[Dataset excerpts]

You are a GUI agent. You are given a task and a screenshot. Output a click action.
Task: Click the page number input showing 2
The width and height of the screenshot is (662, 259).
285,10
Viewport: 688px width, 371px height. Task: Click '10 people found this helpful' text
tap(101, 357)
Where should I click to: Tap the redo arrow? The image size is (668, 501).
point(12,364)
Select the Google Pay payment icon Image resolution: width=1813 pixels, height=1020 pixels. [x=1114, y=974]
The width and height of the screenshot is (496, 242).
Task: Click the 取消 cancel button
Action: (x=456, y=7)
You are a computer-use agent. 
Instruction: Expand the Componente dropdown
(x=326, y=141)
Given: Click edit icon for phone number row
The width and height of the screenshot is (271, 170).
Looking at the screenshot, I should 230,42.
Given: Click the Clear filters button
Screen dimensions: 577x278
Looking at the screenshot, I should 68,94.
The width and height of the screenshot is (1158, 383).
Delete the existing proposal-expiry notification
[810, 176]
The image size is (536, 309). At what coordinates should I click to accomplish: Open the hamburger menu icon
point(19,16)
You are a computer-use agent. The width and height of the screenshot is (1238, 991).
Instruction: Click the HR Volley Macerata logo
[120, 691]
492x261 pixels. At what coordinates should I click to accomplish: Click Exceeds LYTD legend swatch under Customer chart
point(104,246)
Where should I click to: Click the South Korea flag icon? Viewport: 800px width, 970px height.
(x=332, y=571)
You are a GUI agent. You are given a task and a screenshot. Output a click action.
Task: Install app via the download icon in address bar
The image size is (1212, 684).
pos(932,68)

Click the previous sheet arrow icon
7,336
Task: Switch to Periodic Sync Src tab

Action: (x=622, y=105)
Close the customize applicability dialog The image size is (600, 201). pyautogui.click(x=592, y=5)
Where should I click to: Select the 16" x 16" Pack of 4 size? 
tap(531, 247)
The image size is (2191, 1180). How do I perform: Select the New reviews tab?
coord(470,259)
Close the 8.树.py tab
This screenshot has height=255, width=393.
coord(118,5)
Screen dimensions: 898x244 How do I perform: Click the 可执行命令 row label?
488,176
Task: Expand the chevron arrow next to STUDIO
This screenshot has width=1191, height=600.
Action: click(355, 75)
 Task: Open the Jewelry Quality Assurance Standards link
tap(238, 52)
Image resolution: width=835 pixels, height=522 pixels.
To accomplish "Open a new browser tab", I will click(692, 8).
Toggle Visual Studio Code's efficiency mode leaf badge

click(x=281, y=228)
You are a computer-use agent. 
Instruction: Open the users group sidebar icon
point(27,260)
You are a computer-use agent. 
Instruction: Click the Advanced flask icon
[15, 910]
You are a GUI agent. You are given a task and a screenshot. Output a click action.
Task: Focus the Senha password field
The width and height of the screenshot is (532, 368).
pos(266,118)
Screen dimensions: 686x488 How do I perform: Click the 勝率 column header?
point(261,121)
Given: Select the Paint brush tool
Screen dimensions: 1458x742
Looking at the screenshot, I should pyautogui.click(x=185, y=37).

▶ **EXERCISE BRIEF**: Please output the entries above, every line exactly as it reads.

▶ **SOLUTION FOR THIS EXERCISE**:
You are a GUI agent. You are given a task and a screenshot. Output a click action.
Task: Click the page number input showing 2
The width and height of the screenshot is (662, 259).
285,10
Viewport: 688px width, 371px height. Task: Click '10 people found this helpful' text
tap(101, 357)
Where should I click to: Tap the redo arrow? The image size is (668, 501).
point(12,364)
Select the Google Pay payment icon Image resolution: width=1813 pixels, height=1020 pixels. [x=1114, y=974]
The width and height of the screenshot is (496, 242).
Task: Click the 取消 cancel button
Action: (x=456, y=7)
You are a computer-use agent. 
Instruction: Expand the Componente dropdown
(x=326, y=141)
Given: Click edit icon for phone number row
The width and height of the screenshot is (271, 170).
Looking at the screenshot, I should 230,42.
Given: Click the Clear filters button
Screen dimensions: 577x278
Looking at the screenshot, I should 68,94.
The width and height of the screenshot is (1158, 383).
Delete the existing proposal-expiry notification
[810, 176]
The image size is (536, 309). At what coordinates should I click to accomplish: Open the hamburger menu icon
point(19,16)
You are a computer-use agent. The width and height of the screenshot is (1238, 991).
Instruction: Click the HR Volley Macerata logo
[120, 691]
492x261 pixels. At what coordinates should I click to accomplish: Click Exceeds LYTD legend swatch under Customer chart
point(104,246)
Where should I click to: Click the South Korea flag icon? Viewport: 800px width, 970px height.
(x=332, y=571)
You are a GUI agent. You are given a task and a screenshot. Output a click action.
Task: Install app via the download icon in address bar
The image size is (1212, 684).
pos(932,68)

Click the previous sheet arrow icon
7,336
Task: Switch to Periodic Sync Src tab

Action: (x=622, y=105)
Close the customize applicability dialog The image size is (600, 201). pyautogui.click(x=592, y=5)
Where should I click to: Select the 16" x 16" Pack of 4 size? 
tap(531, 247)
The image size is (2191, 1180). How do I perform: Select the New reviews tab?
coord(470,259)
Close the 8.树.py tab
This screenshot has height=255, width=393.
coord(118,5)
Screen dimensions: 898x244 How do I perform: Click the 可执行命令 row label?
488,176
Task: Expand the chevron arrow next to STUDIO
This screenshot has width=1191, height=600.
Action: click(355, 75)
 Task: Open the Jewelry Quality Assurance Standards link
tap(238, 52)
Image resolution: width=835 pixels, height=522 pixels.
To accomplish "Open a new browser tab", I will click(692, 8).
Toggle Visual Studio Code's efficiency mode leaf badge

click(x=281, y=228)
You are a computer-use agent. 
Instruction: Open the users group sidebar icon
point(27,260)
You are a computer-use agent. 
Instruction: Click the Advanced flask icon
[15, 910]
You are a GUI agent. You are given a task and a screenshot. Output a click action.
Task: Focus the Senha password field
The width and height of the screenshot is (532, 368).
pos(266,118)
Screen dimensions: 686x488 How do I perform: Click the 勝率 column header?
point(261,121)
Given: Select the Paint brush tool
Screen dimensions: 1458x742
Looking at the screenshot, I should pyautogui.click(x=185, y=37).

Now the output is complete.